◆ **WORK INSTRUCTION**
Copy the lines from the one containing "What do you see at coordinates (12, 14)" through the one containing "(368, 541).", keeping each line identical to the records.

[Collected data entries]
☆ ☆ ☆
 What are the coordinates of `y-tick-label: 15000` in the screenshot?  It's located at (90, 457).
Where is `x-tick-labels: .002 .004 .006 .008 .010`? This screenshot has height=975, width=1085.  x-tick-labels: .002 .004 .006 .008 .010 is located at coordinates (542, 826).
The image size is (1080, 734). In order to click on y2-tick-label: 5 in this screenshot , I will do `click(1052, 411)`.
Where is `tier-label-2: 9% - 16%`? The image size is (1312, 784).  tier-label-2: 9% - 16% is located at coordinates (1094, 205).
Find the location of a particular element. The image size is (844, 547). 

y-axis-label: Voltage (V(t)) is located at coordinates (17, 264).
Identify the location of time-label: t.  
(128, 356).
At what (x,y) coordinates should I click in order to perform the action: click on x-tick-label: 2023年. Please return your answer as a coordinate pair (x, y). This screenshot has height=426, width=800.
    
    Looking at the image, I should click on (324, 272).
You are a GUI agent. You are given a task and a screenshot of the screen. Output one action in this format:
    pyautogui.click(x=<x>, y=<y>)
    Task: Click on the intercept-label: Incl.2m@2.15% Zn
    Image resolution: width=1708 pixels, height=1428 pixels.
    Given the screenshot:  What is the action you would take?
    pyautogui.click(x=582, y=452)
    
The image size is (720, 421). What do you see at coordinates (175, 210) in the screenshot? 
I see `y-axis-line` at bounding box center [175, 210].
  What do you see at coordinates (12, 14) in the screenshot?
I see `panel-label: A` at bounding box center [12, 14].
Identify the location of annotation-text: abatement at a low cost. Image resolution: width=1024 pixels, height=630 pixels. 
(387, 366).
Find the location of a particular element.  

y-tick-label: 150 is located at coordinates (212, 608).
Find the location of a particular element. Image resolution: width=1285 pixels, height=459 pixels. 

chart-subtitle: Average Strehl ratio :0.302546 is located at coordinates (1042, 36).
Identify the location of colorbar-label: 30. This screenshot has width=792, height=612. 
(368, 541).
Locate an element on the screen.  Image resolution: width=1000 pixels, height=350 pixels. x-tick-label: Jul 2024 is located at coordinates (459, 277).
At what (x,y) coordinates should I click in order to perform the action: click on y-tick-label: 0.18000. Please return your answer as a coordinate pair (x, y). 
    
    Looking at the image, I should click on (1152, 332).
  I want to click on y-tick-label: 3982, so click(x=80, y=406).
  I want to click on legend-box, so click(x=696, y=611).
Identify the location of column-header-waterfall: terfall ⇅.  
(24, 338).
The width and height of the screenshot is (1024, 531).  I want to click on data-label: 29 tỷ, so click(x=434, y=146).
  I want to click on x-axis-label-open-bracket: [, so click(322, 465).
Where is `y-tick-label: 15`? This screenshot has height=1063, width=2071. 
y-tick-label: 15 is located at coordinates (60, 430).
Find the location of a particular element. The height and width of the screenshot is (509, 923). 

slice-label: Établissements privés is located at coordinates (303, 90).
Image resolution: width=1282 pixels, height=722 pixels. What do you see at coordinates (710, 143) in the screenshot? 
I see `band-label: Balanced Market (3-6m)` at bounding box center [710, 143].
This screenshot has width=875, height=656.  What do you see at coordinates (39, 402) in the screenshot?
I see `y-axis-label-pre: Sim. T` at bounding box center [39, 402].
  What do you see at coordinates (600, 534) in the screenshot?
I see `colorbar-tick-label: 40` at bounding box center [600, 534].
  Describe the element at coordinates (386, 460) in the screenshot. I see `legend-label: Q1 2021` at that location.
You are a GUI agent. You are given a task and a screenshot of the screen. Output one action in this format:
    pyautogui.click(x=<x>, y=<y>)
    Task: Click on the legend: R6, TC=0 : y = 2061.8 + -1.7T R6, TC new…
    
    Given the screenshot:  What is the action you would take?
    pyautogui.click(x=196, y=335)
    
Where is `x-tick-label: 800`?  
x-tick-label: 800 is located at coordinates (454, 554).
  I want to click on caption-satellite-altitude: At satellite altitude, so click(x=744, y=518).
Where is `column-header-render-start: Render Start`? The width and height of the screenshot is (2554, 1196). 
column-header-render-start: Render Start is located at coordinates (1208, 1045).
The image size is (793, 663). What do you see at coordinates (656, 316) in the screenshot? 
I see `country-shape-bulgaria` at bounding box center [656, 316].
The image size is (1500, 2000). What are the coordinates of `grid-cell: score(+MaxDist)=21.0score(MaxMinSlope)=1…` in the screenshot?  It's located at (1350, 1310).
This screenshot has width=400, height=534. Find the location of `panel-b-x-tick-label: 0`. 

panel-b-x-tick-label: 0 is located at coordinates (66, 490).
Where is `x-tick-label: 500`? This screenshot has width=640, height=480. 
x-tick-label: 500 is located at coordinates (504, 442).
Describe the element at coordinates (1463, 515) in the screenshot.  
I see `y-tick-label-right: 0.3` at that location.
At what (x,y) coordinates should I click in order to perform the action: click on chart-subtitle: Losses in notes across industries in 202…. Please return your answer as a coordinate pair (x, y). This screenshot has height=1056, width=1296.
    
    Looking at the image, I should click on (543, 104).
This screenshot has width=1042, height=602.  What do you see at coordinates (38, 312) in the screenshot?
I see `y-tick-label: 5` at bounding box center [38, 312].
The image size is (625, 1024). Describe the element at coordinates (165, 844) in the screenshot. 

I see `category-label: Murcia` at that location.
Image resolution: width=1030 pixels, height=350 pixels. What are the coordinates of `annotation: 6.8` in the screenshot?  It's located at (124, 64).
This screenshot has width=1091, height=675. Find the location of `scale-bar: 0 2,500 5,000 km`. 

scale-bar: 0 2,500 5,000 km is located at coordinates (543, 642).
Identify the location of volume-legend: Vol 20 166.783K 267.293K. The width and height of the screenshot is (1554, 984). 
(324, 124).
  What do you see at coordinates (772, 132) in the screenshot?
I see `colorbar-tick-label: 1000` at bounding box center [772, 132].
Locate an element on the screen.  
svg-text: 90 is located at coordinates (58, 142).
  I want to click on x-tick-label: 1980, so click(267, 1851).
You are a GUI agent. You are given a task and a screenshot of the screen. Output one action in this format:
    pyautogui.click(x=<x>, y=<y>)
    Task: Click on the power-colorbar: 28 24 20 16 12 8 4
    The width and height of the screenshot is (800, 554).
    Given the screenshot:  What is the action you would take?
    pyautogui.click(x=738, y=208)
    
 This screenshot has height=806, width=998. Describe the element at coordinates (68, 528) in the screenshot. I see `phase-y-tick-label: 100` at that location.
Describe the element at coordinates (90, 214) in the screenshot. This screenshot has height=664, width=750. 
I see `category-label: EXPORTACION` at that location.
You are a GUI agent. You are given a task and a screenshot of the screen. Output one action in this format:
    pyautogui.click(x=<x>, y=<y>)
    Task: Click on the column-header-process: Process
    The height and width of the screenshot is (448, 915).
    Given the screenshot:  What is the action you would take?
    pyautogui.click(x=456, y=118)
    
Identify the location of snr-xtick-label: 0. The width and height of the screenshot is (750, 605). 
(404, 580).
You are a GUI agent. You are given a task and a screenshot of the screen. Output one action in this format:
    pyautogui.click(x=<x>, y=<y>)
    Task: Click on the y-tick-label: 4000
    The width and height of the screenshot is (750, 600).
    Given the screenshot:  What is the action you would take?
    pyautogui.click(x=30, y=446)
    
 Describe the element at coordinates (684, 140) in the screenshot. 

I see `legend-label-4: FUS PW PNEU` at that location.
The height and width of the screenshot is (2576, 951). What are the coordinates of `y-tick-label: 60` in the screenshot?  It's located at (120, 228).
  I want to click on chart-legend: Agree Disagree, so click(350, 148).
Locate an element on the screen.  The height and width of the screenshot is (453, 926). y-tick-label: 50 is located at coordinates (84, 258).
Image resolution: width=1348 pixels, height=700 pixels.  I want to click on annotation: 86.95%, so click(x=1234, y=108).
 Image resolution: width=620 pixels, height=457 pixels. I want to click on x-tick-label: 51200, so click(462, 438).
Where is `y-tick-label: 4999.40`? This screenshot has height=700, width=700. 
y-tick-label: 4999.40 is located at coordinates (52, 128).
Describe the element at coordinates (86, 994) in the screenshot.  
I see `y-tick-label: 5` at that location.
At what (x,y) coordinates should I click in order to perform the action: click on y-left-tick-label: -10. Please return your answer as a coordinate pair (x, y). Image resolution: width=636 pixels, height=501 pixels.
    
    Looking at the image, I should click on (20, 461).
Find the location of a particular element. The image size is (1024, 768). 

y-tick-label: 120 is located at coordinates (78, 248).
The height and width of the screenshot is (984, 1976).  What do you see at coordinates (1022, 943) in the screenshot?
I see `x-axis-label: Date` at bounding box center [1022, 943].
☆ ☆ ☆
◆ **RESPONSE**
  What do you see at coordinates (12, 14) in the screenshot?
I see `panel-label: A` at bounding box center [12, 14].
Identify the location of annotation-text: abatement at a low cost. Image resolution: width=1024 pixels, height=630 pixels. 
(387, 366).
Find the location of a particular element.  

y-tick-label: 150 is located at coordinates (212, 608).
Find the location of a particular element. Image resolution: width=1285 pixels, height=459 pixels. 

chart-subtitle: Average Strehl ratio :0.302546 is located at coordinates (1042, 36).
Identify the location of colorbar-label: 30. This screenshot has width=792, height=612. 
(368, 541).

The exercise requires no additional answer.